#### RAW DATA ####

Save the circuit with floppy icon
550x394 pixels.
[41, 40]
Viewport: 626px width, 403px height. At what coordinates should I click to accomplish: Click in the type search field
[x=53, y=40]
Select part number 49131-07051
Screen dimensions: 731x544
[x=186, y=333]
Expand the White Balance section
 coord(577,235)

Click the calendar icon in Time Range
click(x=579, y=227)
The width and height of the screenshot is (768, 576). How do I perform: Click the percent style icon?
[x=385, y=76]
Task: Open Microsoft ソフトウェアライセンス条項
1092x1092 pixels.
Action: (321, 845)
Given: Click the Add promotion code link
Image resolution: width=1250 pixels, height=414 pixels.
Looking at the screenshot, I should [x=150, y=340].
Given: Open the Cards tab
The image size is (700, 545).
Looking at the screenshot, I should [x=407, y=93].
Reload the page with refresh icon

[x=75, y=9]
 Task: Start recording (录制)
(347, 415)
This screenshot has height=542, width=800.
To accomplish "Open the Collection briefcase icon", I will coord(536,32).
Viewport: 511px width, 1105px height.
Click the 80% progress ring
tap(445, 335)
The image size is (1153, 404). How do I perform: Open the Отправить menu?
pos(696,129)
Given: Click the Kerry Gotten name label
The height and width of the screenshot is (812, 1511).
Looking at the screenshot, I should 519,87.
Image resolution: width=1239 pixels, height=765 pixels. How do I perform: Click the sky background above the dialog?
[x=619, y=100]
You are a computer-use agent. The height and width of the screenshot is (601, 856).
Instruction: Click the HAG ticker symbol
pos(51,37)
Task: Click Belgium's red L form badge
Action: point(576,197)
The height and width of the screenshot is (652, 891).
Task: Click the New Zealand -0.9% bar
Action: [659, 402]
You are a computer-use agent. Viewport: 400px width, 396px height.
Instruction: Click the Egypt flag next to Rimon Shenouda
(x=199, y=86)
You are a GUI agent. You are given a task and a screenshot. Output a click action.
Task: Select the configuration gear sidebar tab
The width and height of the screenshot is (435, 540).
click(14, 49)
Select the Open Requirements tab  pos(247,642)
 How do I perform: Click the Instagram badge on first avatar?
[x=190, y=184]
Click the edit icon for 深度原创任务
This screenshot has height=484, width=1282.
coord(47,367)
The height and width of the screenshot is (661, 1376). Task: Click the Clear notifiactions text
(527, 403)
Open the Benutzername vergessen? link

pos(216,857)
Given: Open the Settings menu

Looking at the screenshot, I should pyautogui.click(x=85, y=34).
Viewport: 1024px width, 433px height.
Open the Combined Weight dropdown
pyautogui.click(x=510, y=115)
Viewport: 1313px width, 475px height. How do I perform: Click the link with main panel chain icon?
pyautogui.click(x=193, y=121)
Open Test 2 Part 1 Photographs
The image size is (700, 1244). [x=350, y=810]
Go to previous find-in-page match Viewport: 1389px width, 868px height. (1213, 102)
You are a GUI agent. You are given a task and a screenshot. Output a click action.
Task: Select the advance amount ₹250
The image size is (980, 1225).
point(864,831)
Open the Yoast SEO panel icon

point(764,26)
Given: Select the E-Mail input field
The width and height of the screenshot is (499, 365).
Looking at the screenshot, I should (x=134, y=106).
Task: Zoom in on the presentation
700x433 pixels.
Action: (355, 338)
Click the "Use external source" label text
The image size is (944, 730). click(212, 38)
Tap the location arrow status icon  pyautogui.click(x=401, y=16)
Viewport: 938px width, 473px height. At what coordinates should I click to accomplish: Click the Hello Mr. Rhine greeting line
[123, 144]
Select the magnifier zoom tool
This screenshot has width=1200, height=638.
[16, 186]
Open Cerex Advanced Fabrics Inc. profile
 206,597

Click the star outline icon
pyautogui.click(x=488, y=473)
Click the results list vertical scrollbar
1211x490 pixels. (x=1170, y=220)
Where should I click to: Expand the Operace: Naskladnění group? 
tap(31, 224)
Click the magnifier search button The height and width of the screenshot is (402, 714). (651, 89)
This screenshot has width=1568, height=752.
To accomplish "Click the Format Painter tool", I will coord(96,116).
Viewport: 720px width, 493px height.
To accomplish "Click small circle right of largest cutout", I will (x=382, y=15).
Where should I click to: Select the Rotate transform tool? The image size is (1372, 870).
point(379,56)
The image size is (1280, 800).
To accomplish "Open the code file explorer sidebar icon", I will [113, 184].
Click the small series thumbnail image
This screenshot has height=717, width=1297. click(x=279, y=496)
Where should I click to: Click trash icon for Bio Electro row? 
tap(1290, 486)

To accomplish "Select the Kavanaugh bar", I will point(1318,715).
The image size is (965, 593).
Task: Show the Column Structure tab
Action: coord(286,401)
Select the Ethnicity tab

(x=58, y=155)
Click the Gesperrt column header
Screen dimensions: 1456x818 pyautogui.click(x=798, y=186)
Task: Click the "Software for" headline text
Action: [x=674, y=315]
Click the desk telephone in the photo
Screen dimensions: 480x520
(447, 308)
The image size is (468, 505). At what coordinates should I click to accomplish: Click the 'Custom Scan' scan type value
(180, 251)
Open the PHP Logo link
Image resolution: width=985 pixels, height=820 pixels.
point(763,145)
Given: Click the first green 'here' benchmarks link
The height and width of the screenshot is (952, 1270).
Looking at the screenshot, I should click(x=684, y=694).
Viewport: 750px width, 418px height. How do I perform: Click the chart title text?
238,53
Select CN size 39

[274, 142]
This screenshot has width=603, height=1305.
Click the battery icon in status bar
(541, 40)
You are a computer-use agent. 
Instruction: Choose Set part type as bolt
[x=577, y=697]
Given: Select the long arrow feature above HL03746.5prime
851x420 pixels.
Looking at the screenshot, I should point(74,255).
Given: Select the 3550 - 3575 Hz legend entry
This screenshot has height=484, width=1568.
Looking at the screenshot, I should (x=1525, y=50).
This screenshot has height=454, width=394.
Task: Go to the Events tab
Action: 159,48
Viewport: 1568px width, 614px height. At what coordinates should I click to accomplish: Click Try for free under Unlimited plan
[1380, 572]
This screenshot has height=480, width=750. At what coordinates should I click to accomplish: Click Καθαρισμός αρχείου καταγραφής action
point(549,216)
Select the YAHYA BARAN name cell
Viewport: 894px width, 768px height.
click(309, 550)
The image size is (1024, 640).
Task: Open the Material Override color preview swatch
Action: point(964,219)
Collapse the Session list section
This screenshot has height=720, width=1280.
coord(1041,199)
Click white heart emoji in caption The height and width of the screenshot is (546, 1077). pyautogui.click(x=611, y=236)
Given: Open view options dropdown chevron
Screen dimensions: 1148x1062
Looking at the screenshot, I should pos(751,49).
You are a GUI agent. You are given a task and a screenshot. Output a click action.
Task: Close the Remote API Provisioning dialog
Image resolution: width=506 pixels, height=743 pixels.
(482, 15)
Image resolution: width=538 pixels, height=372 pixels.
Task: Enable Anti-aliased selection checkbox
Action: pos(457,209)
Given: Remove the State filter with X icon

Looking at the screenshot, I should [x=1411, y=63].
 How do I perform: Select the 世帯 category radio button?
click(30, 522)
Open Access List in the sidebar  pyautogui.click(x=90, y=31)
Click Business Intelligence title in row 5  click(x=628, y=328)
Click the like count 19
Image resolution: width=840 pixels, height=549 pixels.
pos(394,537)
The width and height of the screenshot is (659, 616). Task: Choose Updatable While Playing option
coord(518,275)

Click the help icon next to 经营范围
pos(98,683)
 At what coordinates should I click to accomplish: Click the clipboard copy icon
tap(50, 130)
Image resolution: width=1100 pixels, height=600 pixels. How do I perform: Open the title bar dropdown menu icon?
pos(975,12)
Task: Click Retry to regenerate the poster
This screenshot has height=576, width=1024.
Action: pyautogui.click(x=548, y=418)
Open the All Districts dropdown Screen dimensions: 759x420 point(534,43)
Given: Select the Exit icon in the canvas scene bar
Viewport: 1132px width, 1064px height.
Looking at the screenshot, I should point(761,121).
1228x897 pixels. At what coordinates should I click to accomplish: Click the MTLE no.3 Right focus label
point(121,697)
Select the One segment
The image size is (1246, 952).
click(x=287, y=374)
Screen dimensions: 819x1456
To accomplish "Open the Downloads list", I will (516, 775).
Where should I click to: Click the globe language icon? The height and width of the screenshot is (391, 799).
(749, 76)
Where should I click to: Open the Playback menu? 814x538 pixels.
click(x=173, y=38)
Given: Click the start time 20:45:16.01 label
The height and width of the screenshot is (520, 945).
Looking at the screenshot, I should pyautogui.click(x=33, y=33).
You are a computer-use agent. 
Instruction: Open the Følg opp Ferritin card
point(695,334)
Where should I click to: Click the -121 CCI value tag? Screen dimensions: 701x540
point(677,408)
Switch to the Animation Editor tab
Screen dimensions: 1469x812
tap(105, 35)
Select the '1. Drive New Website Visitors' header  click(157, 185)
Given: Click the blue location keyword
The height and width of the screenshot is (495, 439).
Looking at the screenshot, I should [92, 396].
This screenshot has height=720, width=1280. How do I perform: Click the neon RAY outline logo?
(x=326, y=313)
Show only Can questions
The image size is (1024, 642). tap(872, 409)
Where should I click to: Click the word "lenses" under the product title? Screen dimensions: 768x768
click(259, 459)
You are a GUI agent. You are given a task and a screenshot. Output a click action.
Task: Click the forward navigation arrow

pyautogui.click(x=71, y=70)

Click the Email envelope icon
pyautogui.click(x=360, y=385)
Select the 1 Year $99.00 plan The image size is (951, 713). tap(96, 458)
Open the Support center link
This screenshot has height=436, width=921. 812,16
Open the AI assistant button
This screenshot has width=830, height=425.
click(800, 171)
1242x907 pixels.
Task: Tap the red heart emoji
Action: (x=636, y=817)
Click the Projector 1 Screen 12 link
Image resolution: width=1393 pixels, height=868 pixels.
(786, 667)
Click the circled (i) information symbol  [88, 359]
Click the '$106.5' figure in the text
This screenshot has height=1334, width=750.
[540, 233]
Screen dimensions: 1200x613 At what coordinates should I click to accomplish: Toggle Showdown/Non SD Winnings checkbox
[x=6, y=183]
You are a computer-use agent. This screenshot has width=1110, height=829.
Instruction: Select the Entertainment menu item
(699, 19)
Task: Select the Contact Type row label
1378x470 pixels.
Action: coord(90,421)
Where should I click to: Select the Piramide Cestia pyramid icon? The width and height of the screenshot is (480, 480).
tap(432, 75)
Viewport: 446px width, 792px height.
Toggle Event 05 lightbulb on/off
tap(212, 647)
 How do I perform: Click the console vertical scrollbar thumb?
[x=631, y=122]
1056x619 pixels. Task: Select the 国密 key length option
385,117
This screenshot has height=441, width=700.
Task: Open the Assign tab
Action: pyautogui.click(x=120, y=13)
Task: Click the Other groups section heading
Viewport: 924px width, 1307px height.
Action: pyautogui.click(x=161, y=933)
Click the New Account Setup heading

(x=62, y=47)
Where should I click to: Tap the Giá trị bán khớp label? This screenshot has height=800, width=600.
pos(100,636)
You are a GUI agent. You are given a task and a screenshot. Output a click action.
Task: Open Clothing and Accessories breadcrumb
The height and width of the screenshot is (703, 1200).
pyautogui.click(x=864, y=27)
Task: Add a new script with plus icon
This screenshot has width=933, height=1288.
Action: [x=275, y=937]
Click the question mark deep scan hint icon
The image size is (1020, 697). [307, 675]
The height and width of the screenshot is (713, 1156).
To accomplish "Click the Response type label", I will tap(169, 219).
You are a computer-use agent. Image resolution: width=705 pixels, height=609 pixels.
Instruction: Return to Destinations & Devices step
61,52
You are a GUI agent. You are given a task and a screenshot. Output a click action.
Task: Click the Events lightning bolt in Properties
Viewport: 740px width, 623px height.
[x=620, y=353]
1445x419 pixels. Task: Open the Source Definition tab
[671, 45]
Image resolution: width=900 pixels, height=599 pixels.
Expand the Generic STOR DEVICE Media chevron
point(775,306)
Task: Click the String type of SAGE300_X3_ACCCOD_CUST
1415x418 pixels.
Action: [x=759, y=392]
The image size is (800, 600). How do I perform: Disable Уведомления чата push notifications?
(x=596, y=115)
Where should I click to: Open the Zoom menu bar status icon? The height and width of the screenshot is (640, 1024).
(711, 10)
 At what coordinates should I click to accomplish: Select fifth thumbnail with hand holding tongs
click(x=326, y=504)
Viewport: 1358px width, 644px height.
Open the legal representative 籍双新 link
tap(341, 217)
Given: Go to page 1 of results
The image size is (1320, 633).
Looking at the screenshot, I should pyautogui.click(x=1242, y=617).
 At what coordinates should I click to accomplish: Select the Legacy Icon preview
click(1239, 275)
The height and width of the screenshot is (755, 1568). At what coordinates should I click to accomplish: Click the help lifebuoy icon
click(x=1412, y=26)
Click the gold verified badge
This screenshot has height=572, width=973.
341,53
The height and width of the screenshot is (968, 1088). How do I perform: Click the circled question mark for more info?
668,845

####

PROBLEM DETAILS =>
Would you please copy each line of the listing that contains the word "code"?

RESPONSE TO THE EXERCISE =>
Given: Click the Add promotion code link
To accomplish "Open the code file explorer sidebar icon", I will [113, 184].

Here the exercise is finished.